Pour éviter d’être privés des hydrocarbures transitant par ce corridor, ‘’il est […] urgent’’, pour les pays africains par exemple, d’‘’envisager une réponse structurelle Sud-Sud, fondée sur des logiques de solidarité, de réciprocité et de souveraineté énergétique, afin de réduire notre dépendance vis-à-vis des pays industrialisés’’, suggère Oumar Ba.

”L’Afrique, si elle veut éviter de subir les externalités négatives de cette crise, doit renforcer l’intégration économique et politique entre ses États. Cette menace récurrente sur le détroit d’Ormuz a le mérite de rappeler aux pays africains l’urgence de repenser leurs stratégies énergétiques’’, a poursuivi M. Ba.

”Cela suppose notamment de diversifier les sources d’approvisionnement, d’accélérer l’investissement dans les énergies propres et de promouvoir une coopération énergétique régionale intégrée. Cette crise impose aussi aux États africains de concevoir des solutions durables par la mise en place de mécanismes fiscaux résilients aux chocs extérieurs, une taxation différenciée des produits pétroliers importés, l’élaboration d’une fiscalité environnementale attractive et des incitations à la transition énergétique’’, recommande le doctorant aux dirigeants des pays susceptibles d’être des victimes collatérales de la crise au Moyen-Orient.

Il explique que ‘’l’objectif’’ de telles mesures serait d’‘’éviter ce que l’on appelle la ‘maladie hollandaise’, qui se traduit, entre autres, par une dépendance envers les revenus volatils des ressources naturelles et une vulnérabilité aux chocs externes’’.

Le Sénégal, qui a commencé à produire du pétrole et du gaz en 2024, pourrait davantage tirer profit de ces hydrocarbures en raison de la situation conflictuelle au Moyen-Orient, selon Oumar Ba.

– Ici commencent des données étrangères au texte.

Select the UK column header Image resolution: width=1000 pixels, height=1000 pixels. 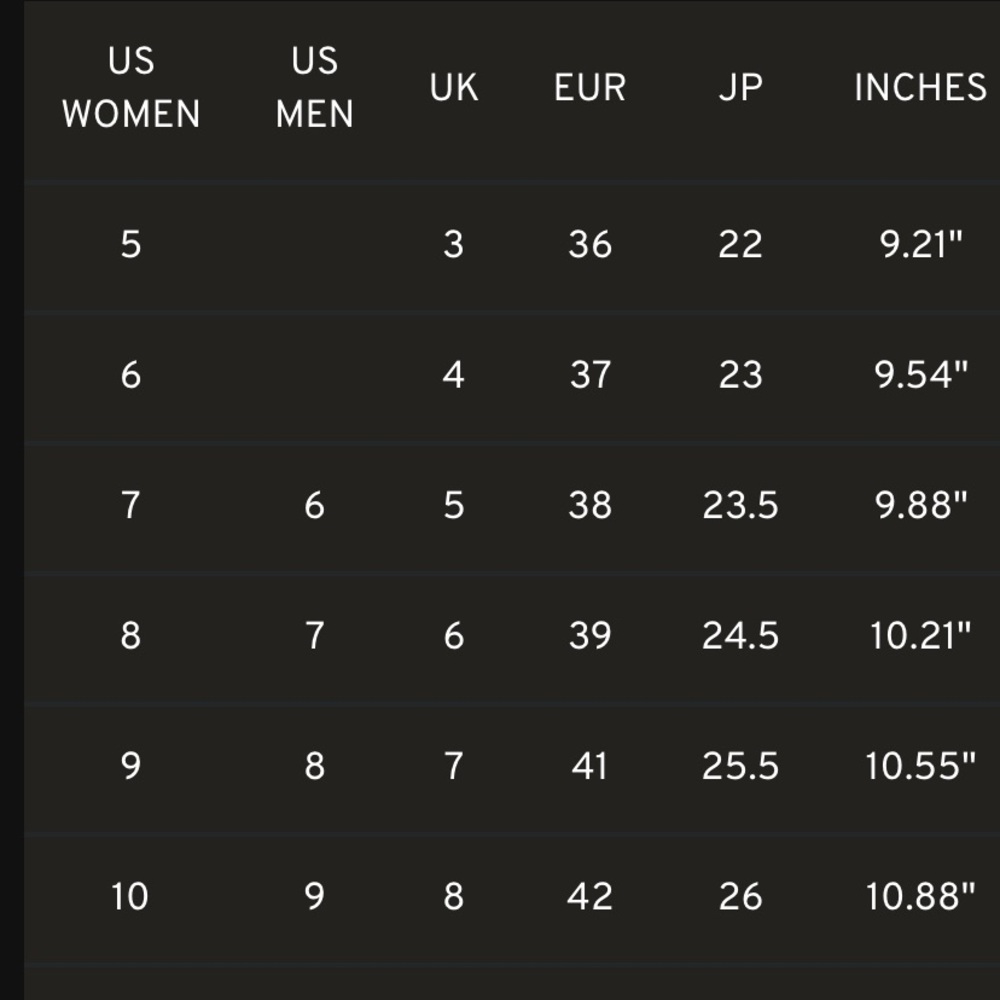(x=453, y=88)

‘’Les hydrocarbures sénégalais pourraient devenir plus attractifs sur les marchés internationaux’’

”Avec le démarrage des projets Sangomar (pétrole) et GTA (gaz), le Sénégal est en train de passer du statut d’importateur à celui de producteur et, potentiellement, d’exportateur d’hydrocarbures. Une crise à Ormuz fragiliserait certes nos équilibres budgétaires, particulièrement à travers les subventions des produits pétroliers et le coût de production de l’électricité. Mais, paradoxalement, cette crise peut aussi représenter une opportunité géostratégique pour le Sénégal’’, a analysé M. Ba.

Il pense que ‘’les hydrocarbures sénégalais en cours d’exploitation pourraient devenir plus attractifs sur les marchés internationaux’’, vu le ‘’contexte de perturbation des grandes routes énergétiques mondiales exacerbé par la guerre en Ukraine et les tensions en mer Rouge’’.

”Le gaz sénégalais pourrait être exporté sous forme de GNL (gaz naturel liquéfié) vers l’Europe ou acheminé vers les pays voisins pour renforcer l’intégration énergétique régionale. Pour concrétiser cette opportunité, le Sénégal doit remplir deux conditions : maintenir une stabilité politique et garantir la sécurité juridique. C’est en rompant avec une dépendance structurelle que le Sénégal peut se positionner comme un acteur énergétique alternatif crédible, d’abord pour l’Afrique, mais aussi pour une Europe en quête de diversification énergétique’’, a dit Oumar Ba.

Le détroit d’Ormuz est entouré de cinq pays membres de l’Organisation des pays exportateurs de pétrole, l’Arabie saoudite, l’Iran, l’Irak, le Koweït et les Émirats arabes unis.